Federated Learning for Sparse Principal Component Analysis
This work addresses privacy concerns in data analysis for domains like healthcare or finance by enabling SPCA without sharing raw data, though it is incremental as it adapts existing federated learning and SPCA techniques.
The authors tackled the challenge of performing Sparse Principal Component Analysis (SPCA) in a privacy-preserving manner by applying federated learning, resulting in a method that maintains data localization and shows efficacy in experiments with synthetic and public datasets under IID and non-IID conditions.
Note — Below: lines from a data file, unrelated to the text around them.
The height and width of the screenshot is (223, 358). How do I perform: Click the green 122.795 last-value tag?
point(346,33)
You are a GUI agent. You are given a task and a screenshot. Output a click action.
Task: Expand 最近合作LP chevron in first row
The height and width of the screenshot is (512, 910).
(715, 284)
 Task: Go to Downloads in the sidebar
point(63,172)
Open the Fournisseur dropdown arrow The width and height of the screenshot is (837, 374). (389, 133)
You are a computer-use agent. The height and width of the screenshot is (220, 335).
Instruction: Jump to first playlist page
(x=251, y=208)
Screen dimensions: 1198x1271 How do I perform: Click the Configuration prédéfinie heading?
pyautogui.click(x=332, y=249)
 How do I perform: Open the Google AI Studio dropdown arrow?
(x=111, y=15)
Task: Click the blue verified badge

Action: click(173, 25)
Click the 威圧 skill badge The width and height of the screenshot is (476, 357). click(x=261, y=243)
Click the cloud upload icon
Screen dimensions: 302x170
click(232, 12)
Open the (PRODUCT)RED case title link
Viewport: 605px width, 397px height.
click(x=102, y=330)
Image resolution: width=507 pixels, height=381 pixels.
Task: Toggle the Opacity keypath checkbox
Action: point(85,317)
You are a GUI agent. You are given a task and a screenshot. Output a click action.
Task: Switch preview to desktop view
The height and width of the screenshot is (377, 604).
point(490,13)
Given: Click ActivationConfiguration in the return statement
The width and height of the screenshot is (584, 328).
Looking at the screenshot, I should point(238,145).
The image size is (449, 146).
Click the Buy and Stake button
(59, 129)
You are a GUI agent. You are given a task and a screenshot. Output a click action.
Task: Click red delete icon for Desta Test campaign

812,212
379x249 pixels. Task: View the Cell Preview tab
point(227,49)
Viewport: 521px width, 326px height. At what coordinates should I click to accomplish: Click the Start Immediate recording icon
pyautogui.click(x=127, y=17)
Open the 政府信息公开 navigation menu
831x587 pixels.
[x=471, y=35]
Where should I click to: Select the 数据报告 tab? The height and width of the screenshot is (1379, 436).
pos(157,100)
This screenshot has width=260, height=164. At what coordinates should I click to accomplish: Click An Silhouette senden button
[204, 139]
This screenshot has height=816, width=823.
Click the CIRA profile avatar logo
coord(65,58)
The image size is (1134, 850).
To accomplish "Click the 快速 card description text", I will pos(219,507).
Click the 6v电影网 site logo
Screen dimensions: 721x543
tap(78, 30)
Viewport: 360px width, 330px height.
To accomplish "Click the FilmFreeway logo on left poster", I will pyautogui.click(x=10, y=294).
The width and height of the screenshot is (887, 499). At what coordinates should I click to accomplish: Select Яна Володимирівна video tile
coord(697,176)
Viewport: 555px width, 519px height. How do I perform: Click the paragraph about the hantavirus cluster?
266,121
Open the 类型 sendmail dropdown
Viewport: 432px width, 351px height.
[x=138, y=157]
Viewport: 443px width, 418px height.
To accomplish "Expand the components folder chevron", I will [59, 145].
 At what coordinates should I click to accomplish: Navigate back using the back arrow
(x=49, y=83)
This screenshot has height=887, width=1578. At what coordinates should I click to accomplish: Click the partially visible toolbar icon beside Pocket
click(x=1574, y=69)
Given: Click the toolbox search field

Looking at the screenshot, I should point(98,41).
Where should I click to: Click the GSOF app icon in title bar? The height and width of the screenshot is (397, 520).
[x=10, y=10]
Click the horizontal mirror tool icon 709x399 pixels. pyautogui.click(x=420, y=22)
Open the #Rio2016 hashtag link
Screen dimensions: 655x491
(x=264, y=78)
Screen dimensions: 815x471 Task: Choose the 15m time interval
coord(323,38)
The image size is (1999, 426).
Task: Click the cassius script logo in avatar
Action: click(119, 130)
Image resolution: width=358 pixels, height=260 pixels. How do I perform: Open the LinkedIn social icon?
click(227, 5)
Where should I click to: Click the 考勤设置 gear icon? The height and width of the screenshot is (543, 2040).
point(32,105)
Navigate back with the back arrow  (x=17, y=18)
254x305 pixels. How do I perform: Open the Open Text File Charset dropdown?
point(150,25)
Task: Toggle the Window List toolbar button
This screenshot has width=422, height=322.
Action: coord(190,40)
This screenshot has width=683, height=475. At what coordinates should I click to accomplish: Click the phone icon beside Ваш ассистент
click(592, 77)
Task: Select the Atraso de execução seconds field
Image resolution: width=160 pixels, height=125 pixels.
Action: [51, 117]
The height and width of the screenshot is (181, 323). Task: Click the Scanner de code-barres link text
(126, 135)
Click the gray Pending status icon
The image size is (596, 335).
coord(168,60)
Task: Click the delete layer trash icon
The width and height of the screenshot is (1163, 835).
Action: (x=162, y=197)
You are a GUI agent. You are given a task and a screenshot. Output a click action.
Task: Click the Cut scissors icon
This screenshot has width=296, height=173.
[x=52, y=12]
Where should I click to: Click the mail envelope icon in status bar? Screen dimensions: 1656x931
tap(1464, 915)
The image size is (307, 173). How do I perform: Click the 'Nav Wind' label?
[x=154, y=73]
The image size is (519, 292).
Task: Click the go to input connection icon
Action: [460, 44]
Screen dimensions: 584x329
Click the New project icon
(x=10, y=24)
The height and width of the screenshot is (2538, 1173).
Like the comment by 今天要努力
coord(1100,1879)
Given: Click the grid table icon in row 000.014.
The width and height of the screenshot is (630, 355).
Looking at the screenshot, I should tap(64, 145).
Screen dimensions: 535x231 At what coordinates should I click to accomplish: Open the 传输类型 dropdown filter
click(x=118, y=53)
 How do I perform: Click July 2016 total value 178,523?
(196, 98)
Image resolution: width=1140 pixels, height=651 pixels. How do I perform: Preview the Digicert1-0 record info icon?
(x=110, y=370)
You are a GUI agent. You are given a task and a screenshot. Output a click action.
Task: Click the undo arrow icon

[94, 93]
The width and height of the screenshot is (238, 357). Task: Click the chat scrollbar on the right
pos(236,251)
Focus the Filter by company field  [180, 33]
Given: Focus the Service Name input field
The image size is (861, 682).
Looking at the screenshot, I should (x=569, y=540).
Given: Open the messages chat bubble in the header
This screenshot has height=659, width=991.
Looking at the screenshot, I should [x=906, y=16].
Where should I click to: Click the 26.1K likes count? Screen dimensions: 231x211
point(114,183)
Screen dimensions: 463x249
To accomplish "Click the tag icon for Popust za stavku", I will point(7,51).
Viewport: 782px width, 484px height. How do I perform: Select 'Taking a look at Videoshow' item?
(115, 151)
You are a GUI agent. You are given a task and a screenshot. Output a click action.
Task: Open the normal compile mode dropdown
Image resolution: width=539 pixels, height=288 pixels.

In the rapidly evolving realm of machine learning, algorithm effectiveness often faces limitations due to data quality and availability. Traditional approaches grapple with data sharing due to legal and privacy concerns. The federated learning framework addresses this challenge. Federated learning is a decentralized approach where model training occurs on client sides, preserving privacy by keeping data localized. Instead of sending raw data to a central server, only model updates are exchanged, enhancing data security. We apply this framework to Sparse Principal Component Analysis (SPCA) in this work. SPCA aims to attain sparse component loadings while maximizing data variance for improved interpretability. Beside the L1 norm regularization term in conventional SPCA, we add a smoothing function to facilitate gradient-based optimization methods. Moreover, in order to improve computational efficiency, we introduce a least squares approximation to original SPCA. This enables analytic solutions on the optimization processes, leading to substantial computational improvements. Within the federated framework, we formulate SPCA as a consensus optimization problem, which can be solved using the Alternating Direction Method of Multipliers (ADMM). Our extensive experiments involve both IID and non-IID random features across various data owners. Results on synthetic and public datasets affirm the efficacy of our federated SPCA approach.